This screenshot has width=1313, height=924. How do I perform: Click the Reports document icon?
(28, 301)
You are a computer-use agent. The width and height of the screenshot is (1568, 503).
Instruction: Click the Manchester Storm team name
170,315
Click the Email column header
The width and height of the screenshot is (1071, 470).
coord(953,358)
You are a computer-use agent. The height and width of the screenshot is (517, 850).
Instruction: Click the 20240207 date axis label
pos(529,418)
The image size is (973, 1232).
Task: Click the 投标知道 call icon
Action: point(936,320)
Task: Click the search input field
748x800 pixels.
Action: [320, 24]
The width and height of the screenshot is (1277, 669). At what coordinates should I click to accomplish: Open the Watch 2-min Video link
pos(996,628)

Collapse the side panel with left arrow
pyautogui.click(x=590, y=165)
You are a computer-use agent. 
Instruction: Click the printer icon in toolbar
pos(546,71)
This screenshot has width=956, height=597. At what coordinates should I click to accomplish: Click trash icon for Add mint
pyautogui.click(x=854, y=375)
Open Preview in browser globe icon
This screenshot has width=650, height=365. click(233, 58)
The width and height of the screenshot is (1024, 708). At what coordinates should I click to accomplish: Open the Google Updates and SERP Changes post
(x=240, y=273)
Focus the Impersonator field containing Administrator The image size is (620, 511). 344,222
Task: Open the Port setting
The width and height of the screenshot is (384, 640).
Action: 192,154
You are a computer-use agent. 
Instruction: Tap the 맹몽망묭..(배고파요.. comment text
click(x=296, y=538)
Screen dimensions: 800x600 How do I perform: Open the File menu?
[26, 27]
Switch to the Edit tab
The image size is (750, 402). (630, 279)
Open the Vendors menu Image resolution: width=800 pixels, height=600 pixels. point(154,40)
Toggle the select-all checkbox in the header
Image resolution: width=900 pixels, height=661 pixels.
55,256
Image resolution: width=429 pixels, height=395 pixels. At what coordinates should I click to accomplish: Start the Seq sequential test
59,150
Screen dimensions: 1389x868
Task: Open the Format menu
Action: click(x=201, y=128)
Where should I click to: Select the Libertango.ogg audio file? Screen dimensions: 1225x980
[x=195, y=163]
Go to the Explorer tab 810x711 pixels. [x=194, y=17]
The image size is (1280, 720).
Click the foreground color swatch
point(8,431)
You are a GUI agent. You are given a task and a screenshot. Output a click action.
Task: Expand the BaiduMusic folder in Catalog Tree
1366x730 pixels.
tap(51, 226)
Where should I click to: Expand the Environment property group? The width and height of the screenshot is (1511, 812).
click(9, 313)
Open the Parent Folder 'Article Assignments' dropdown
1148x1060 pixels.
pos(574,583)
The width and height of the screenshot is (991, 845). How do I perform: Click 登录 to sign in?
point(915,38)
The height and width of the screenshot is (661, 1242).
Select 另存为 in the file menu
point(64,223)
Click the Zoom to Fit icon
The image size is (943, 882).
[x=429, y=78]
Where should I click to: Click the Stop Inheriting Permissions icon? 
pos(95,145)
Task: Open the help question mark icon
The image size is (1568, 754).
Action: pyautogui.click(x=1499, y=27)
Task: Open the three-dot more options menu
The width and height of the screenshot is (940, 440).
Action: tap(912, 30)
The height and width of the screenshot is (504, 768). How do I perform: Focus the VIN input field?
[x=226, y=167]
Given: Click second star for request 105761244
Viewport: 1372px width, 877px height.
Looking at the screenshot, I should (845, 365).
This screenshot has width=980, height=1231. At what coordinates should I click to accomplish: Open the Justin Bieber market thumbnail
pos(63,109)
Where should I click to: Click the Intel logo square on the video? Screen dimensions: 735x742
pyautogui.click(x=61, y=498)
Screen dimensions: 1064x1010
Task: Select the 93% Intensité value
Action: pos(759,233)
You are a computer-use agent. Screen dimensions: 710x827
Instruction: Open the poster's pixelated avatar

━━━

• **WHAT THE TASK ASKS**
All the records above are to be reproduced exactly.

• **ANSWER BOX**
This screenshot has width=1313, height=924. How do I perform: Click the Reports document icon?
(28, 301)
You are a computer-use agent. The width and height of the screenshot is (1568, 503).
Instruction: Click the Manchester Storm team name
170,315
Click the Email column header
The width and height of the screenshot is (1071, 470).
coord(953,358)
You are a computer-use agent. The height and width of the screenshot is (517, 850).
Instruction: Click the 20240207 date axis label
pos(529,418)
The image size is (973, 1232).
Task: Click the 投标知道 call icon
Action: point(936,320)
Task: Click the search input field
748x800 pixels.
Action: [320, 24]
The width and height of the screenshot is (1277, 669). At what coordinates should I click to accomplish: Open the Watch 2-min Video link
pos(996,628)

Collapse the side panel with left arrow
pyautogui.click(x=590, y=165)
You are a computer-use agent. 
Instruction: Click the printer icon in toolbar
pos(546,71)
This screenshot has width=956, height=597. At what coordinates should I click to accomplish: Click trash icon for Add mint
pyautogui.click(x=854, y=375)
Open Preview in browser globe icon
This screenshot has width=650, height=365. click(233, 58)
The width and height of the screenshot is (1024, 708). At what coordinates should I click to accomplish: Open the Google Updates and SERP Changes post
(x=240, y=273)
Focus the Impersonator field containing Administrator The image size is (620, 511). 344,222
Task: Open the Port setting
The width and height of the screenshot is (384, 640).
Action: 192,154
You are a computer-use agent. 
Instruction: Tap the 맹몽망묭..(배고파요.. comment text
click(x=296, y=538)
Screen dimensions: 800x600 How do I perform: Open the File menu?
[26, 27]
Switch to the Edit tab
The image size is (750, 402). (630, 279)
Open the Vendors menu Image resolution: width=800 pixels, height=600 pixels. point(154,40)
Toggle the select-all checkbox in the header
Image resolution: width=900 pixels, height=661 pixels.
55,256
Image resolution: width=429 pixels, height=395 pixels. At what coordinates should I click to accomplish: Start the Seq sequential test
59,150
Screen dimensions: 1389x868
Task: Open the Format menu
Action: click(x=201, y=128)
Where should I click to: Select the Libertango.ogg audio file? Screen dimensions: 1225x980
[x=195, y=163]
Go to the Explorer tab 810x711 pixels. [x=194, y=17]
The image size is (1280, 720).
Click the foreground color swatch
point(8,431)
You are a GUI agent. You are given a task and a screenshot. Output a click action.
Task: Expand the BaiduMusic folder in Catalog Tree
1366x730 pixels.
tap(51, 226)
Where should I click to: Expand the Environment property group? The width and height of the screenshot is (1511, 812).
click(9, 313)
Open the Parent Folder 'Article Assignments' dropdown
1148x1060 pixels.
pos(574,583)
The width and height of the screenshot is (991, 845). How do I perform: Click 登录 to sign in?
point(915,38)
The height and width of the screenshot is (661, 1242).
Select 另存为 in the file menu
point(64,223)
Click the Zoom to Fit icon
The image size is (943, 882).
[x=429, y=78]
Where should I click to: Click the Stop Inheriting Permissions icon? 
pos(95,145)
Task: Open the help question mark icon
The image size is (1568, 754).
Action: pyautogui.click(x=1499, y=27)
Task: Open the three-dot more options menu
The width and height of the screenshot is (940, 440).
Action: tap(912, 30)
The height and width of the screenshot is (504, 768). How do I perform: Focus the VIN input field?
[x=226, y=167]
Given: Click second star for request 105761244
Viewport: 1372px width, 877px height.
Looking at the screenshot, I should (845, 365).
This screenshot has width=980, height=1231. At what coordinates should I click to accomplish: Open the Justin Bieber market thumbnail
pos(63,109)
Where should I click to: Click the Intel logo square on the video? Screen dimensions: 735x742
pyautogui.click(x=61, y=498)
Screen dimensions: 1064x1010
Task: Select the 93% Intensité value
Action: pos(759,233)
You are a computer-use agent. Screen dimensions: 710x827
Instruction: Open the poster's pixelated avatar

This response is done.